Vested interests sought exemptions from the law, particularly for climate-related obligations (where loopholes persist in the parliament text, despite improvements), directors’ duties, and the due-diligence obligations and accountability of financial services. Board involvement is vital for going beyond box-ticking—directors’ oversight of due diligence should therefore be explicitly included. (The removal of a related article from the JURI compromise was the only successful conservative amendment in plenary.)
On finance, the council, mainly driven by France, suggested mandatory due diligence for the sector should be entirely up to member states. The parliament reached a cross-party (if imperfect) compromise to keep finance in, including further outlining requirements for asset managers and institutional investors. Considering the key role financial actors, as the owners of capital, can play in driving abusive or responsible business models and conduct, co-legislators must not give in to lobbying and instead secure a true European level-playing field, within and across sectors.

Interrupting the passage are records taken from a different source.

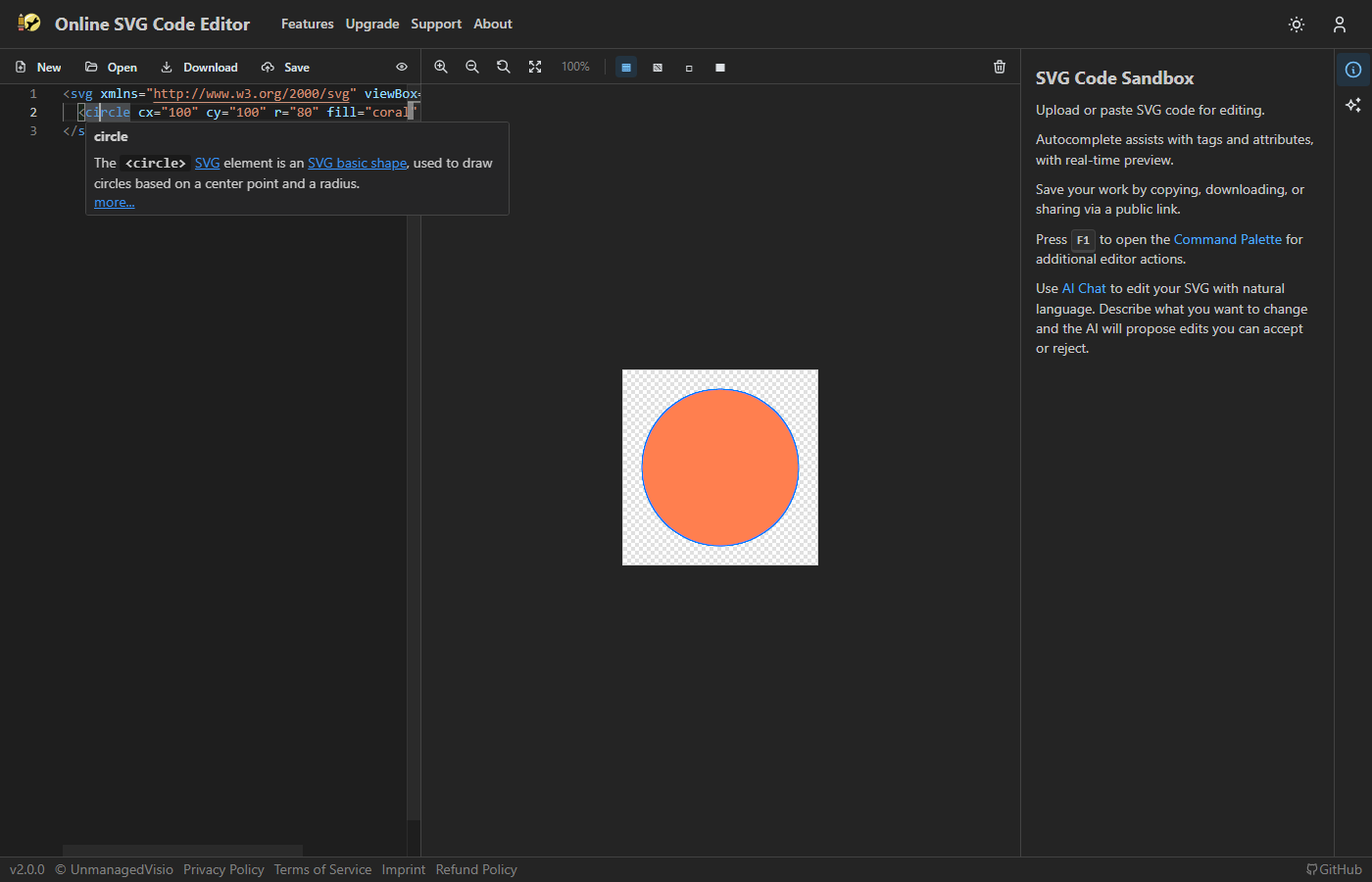This screenshot has height=882, width=1372.
Task: Save the current SVG
Action: (285, 67)
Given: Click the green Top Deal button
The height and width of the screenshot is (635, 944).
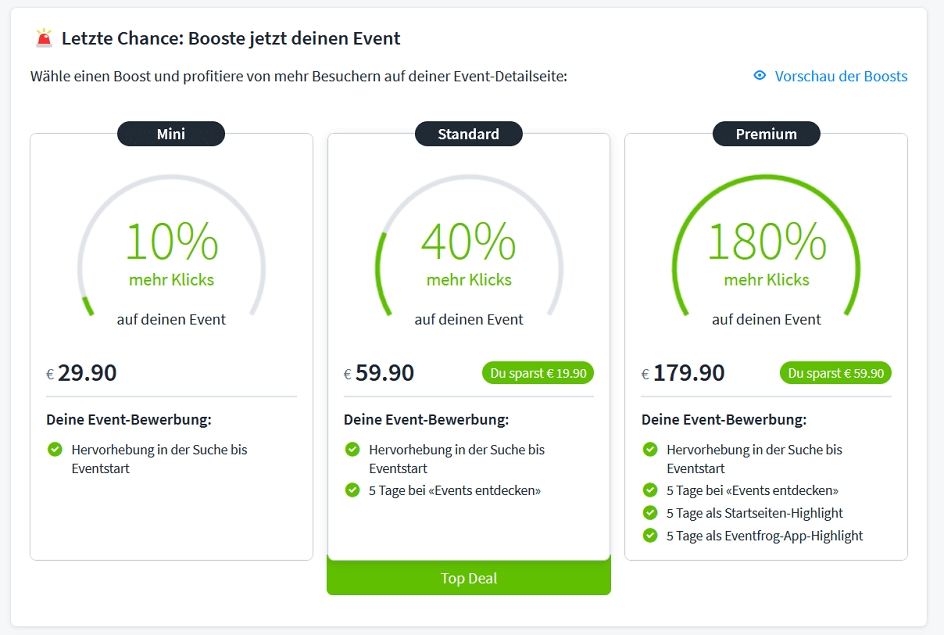Looking at the screenshot, I should [468, 578].

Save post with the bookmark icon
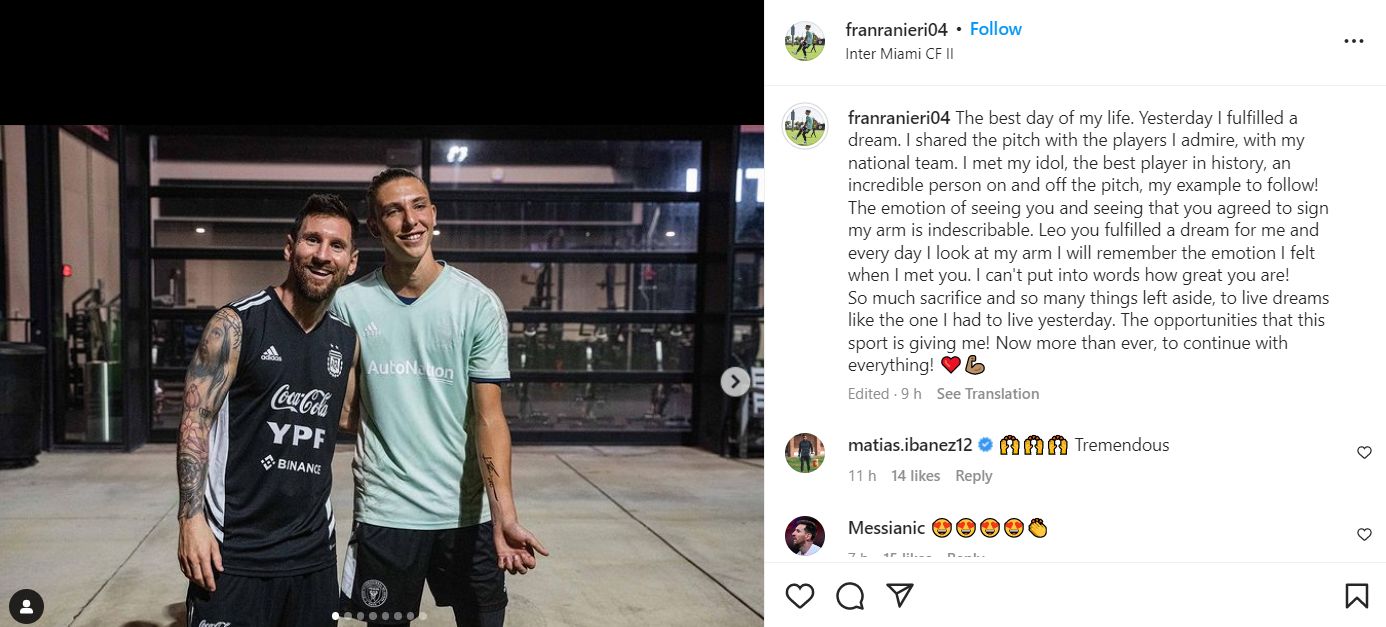pyautogui.click(x=1356, y=596)
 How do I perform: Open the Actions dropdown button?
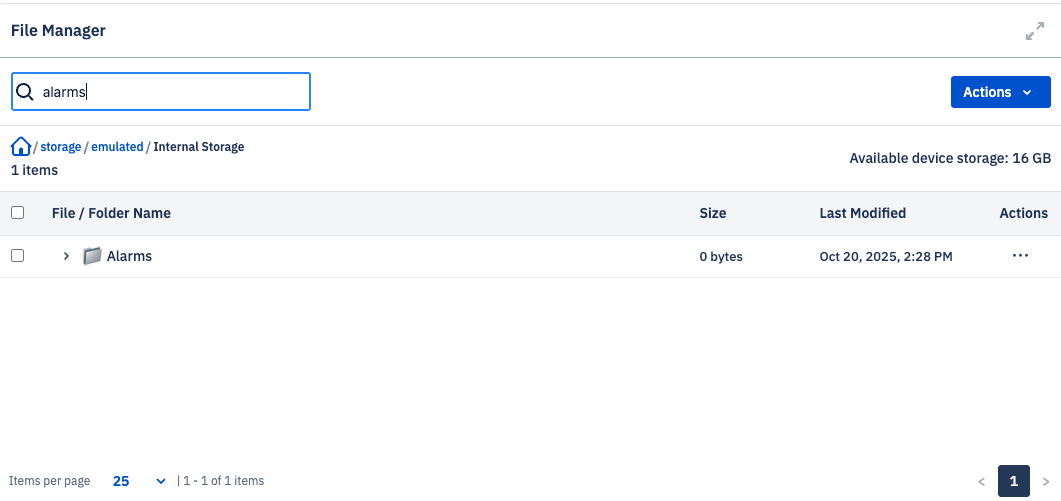click(x=1000, y=92)
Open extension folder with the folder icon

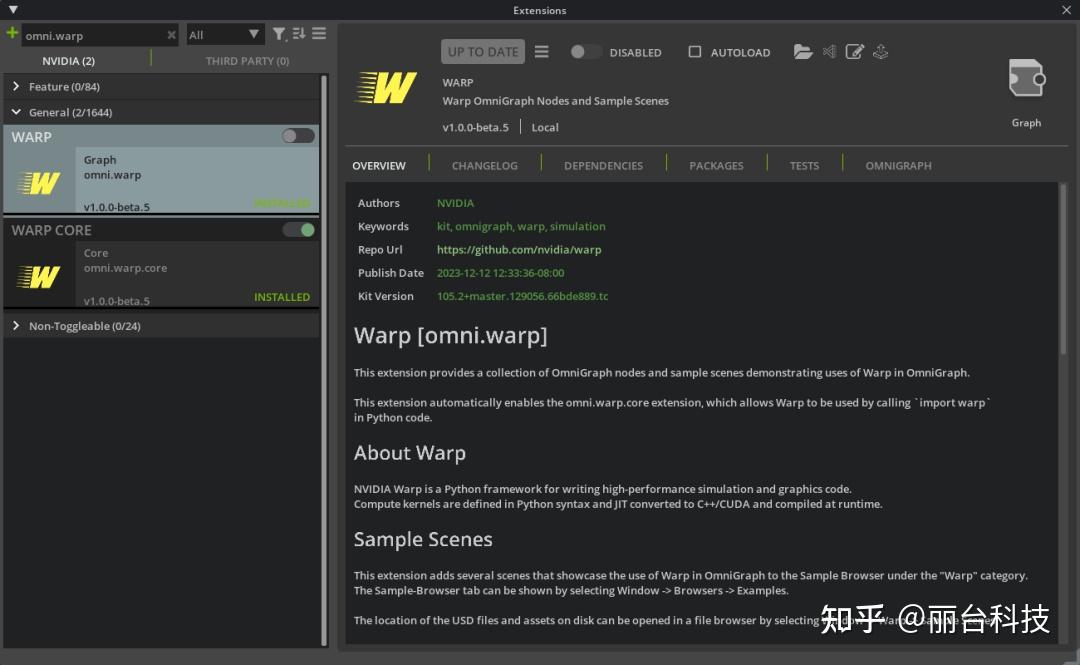point(804,51)
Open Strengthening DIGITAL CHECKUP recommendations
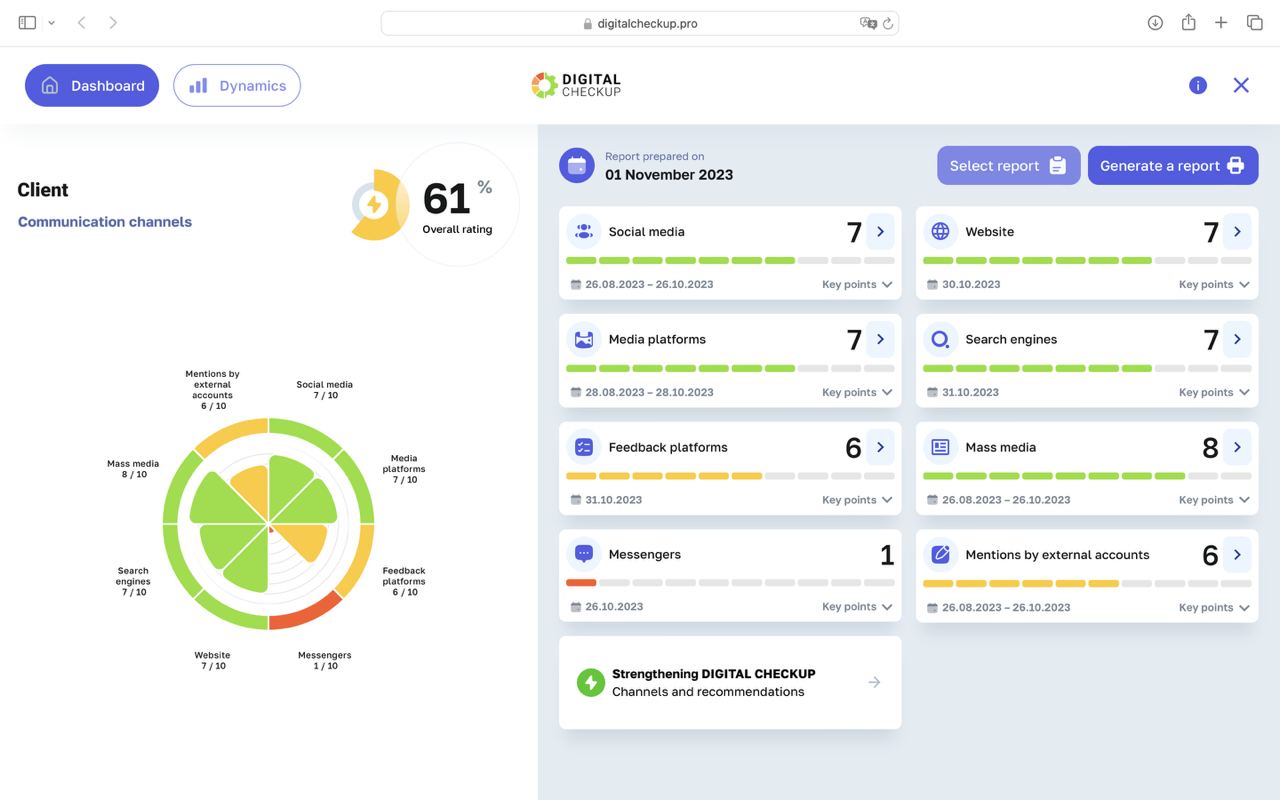The image size is (1280, 800). [730, 683]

The same holds true for continuous attempts to limit the parts of the value chain companies need to include in their due diligence, notably the downstream use of products and services. The council proposal is the most restrictive in this regard. The directive’s importance in holding to account high-risk sectors such as technology downstream cannot be overestimated.
Historic moment
Europe is at an historic moment in shaping markets fit for the future. Corporate abuse remains a curse undermining the rights of workers and communities, hollowing out commitment to democracy and threatening action on climate. Since the start of this year alone, the Business & Human Rights Resource Centre has approached European companies more than 200 times in response to allegations of abuse.
Meanwhile, our benchmarks continue to highlight glacial progress on due diligence by most companies, as well as a gap between corporate policy and real impact. Climate change is an imminent threat but Shell just said more oil and gas investments were needed to increase shareholder value. And human-rights and environmental harms in the sourcing of transition minerals endanger the urgently needed green transition.
The CSDDD is no panacea, but it can go a long way towards ensuring a more sustainable economy and planet. EU legislators should seize this opportunity and produce the strongest possible law.